* Aim of the exercise *
The range starts at the line containing "神經·模糊·預測控制及其 MATLAB 實現, 4/e (1836, 627)" and ends at the last line of the records below. Reproduce those lines exactly.

[Stored data entries]

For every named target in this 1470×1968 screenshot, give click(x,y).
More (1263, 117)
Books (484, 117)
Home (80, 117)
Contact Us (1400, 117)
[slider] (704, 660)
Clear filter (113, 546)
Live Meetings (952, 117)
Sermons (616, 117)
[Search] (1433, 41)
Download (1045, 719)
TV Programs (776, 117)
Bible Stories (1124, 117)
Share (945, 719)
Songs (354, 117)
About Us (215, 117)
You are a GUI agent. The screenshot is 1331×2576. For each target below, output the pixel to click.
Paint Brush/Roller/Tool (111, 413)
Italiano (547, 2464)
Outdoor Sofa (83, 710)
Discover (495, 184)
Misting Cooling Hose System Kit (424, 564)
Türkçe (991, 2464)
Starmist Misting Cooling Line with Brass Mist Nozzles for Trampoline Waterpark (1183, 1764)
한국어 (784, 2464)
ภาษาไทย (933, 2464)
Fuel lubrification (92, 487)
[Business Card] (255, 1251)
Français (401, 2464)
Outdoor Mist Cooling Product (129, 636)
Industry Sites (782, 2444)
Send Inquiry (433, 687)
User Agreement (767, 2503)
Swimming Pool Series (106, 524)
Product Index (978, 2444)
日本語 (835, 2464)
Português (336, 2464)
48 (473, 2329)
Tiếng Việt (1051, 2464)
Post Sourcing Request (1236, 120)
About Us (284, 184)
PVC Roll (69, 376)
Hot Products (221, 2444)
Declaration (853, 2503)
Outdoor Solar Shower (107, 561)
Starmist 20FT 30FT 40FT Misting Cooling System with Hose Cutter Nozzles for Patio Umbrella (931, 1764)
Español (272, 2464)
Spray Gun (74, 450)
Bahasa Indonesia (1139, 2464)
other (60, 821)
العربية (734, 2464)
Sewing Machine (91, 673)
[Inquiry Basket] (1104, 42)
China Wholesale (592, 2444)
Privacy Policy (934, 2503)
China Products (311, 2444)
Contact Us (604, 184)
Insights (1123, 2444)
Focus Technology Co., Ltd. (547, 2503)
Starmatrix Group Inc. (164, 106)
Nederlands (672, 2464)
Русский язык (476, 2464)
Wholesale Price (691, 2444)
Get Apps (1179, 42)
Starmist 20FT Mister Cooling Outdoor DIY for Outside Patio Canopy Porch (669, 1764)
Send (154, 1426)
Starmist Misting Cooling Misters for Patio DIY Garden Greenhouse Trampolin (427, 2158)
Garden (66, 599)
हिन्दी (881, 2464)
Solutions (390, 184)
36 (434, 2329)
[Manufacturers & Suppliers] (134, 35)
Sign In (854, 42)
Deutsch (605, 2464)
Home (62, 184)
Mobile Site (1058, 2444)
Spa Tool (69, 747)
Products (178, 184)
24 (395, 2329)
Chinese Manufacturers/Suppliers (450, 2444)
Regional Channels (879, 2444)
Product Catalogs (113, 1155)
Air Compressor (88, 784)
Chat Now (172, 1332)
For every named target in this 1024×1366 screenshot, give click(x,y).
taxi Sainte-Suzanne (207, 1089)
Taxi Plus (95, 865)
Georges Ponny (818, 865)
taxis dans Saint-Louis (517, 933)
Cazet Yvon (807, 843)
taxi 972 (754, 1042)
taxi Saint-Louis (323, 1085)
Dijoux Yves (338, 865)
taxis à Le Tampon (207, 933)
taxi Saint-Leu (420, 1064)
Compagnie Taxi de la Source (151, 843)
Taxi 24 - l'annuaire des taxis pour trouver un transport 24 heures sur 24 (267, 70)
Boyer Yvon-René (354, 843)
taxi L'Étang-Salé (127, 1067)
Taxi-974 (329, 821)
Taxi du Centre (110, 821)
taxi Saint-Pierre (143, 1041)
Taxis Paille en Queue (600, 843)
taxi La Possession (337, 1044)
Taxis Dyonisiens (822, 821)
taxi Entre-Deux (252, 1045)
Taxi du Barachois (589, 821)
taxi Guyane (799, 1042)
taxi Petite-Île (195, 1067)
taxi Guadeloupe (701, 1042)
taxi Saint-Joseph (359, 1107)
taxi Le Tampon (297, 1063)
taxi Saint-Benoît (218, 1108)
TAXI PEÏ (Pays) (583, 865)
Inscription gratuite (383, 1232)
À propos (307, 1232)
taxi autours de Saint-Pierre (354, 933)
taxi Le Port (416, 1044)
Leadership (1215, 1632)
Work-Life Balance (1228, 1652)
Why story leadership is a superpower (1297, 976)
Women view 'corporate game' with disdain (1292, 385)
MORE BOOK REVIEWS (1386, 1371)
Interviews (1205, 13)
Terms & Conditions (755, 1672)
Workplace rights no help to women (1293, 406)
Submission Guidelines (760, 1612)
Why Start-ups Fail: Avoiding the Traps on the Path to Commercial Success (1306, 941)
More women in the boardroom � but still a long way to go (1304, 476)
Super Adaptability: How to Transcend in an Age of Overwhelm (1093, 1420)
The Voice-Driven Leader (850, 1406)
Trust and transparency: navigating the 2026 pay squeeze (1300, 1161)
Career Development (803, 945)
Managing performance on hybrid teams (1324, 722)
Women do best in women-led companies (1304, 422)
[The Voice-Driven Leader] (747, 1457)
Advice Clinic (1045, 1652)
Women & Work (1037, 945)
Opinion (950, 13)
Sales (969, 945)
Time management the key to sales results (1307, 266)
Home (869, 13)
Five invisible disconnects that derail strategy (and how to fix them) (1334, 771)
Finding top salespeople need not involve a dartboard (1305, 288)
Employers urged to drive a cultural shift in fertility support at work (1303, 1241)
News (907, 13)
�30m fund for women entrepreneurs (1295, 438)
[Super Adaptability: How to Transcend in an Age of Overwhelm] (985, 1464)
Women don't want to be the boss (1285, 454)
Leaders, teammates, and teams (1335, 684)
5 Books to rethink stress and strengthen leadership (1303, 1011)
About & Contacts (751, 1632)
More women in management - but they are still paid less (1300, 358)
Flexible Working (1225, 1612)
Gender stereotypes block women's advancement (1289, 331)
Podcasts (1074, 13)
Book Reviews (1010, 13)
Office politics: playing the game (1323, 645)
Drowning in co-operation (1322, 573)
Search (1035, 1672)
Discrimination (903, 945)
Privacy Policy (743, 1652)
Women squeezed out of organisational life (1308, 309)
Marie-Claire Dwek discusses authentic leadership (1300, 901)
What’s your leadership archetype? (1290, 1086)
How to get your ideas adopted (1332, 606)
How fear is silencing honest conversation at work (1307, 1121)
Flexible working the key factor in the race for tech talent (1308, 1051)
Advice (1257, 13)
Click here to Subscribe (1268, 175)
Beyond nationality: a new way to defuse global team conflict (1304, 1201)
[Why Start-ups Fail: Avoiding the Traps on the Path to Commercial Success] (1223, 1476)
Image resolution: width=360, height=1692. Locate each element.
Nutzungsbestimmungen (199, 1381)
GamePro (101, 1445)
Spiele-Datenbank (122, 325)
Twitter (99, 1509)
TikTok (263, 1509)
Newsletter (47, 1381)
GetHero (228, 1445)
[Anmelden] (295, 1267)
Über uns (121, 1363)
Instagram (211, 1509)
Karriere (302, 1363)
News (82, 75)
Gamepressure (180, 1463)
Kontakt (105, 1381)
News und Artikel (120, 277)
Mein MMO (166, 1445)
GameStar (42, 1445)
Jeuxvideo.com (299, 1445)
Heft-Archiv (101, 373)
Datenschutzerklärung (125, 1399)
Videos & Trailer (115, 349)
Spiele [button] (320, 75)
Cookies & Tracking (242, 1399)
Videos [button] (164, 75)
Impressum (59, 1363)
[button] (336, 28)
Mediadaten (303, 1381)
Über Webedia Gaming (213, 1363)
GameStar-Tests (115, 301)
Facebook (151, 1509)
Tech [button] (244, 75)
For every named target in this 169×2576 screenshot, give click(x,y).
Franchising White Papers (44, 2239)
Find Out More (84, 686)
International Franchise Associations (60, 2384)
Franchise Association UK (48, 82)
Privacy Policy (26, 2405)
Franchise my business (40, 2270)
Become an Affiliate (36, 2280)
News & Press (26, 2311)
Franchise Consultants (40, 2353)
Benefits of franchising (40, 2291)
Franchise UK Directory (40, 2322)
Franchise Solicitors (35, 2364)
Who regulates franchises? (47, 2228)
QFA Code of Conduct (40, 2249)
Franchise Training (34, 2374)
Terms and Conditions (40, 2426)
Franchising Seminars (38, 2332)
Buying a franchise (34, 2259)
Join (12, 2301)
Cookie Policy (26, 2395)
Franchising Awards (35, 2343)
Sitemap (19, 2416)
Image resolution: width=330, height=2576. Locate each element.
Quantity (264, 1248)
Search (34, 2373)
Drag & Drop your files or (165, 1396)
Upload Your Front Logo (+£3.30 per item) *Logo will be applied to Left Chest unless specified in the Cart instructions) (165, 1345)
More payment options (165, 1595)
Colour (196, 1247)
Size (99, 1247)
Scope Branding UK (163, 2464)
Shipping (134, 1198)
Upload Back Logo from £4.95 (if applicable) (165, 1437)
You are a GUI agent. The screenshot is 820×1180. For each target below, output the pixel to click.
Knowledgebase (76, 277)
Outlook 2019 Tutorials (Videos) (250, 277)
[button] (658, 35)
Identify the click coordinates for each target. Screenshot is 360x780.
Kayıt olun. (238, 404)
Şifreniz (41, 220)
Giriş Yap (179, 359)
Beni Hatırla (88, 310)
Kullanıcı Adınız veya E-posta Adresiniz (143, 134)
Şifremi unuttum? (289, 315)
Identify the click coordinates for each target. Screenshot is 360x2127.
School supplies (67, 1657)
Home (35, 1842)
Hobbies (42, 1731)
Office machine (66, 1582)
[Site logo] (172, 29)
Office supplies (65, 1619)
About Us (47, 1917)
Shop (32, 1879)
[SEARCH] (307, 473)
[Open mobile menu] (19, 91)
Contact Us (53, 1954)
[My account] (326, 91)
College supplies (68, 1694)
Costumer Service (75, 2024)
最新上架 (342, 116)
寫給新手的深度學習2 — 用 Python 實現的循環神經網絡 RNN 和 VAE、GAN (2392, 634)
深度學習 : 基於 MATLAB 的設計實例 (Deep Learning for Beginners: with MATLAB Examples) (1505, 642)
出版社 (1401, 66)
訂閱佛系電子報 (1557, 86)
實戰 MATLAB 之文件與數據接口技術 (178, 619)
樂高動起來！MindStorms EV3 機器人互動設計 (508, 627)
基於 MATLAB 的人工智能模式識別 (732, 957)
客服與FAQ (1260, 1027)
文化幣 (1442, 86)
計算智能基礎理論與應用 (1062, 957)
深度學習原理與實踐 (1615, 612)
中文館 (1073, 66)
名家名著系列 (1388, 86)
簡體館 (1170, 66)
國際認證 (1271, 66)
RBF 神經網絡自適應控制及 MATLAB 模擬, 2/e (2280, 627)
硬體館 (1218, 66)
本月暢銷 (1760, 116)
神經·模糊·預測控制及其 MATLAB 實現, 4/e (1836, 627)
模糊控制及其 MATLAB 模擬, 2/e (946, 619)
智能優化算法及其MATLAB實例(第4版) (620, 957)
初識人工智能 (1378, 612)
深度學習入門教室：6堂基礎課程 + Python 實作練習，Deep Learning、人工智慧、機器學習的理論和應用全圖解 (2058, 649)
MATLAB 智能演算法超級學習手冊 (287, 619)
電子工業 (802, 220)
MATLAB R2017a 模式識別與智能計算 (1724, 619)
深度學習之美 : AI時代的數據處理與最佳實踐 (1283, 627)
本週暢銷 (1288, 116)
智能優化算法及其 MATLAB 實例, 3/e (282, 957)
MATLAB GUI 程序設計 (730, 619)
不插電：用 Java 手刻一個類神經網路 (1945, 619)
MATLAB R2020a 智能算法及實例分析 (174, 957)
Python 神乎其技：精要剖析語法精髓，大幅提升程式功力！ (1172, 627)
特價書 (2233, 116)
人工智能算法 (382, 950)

* Written reply *
神經·模糊·預測控制及其 MATLAB 實現, 4/e (1836, 627)
模糊控制及其 MATLAB 模擬, 2/e (946, 619)
智能優化算法及其MATLAB實例(第4版) (620, 957)
初識人工智能 (1378, 612)
深度學習入門教室：6堂基礎課程 + Python 實作練習，Deep Learning、人工智慧、機器學習的理論和應用全圖解 (2058, 649)
MATLAB 智能演算法超級學習手冊 (287, 619)
電子工業 (802, 220)
MATLAB R2017a 模式識別與智能計算 (1724, 619)
深度學習之美 : AI時代的數據處理與最佳實踐 (1283, 627)
本週暢銷 (1288, 116)
智能優化算法及其 MATLAB 實例, 3/e (282, 957)
MATLAB GUI 程序設計 (730, 619)
不插電：用 Java 手刻一個類神經網路 (1945, 619)
MATLAB R2020a 智能算法及實例分析 (174, 957)
Python 神乎其技：精要剖析語法精髓，大幅提升程式功力！ (1172, 627)
特價書 (2233, 116)
人工智能算法 (382, 950)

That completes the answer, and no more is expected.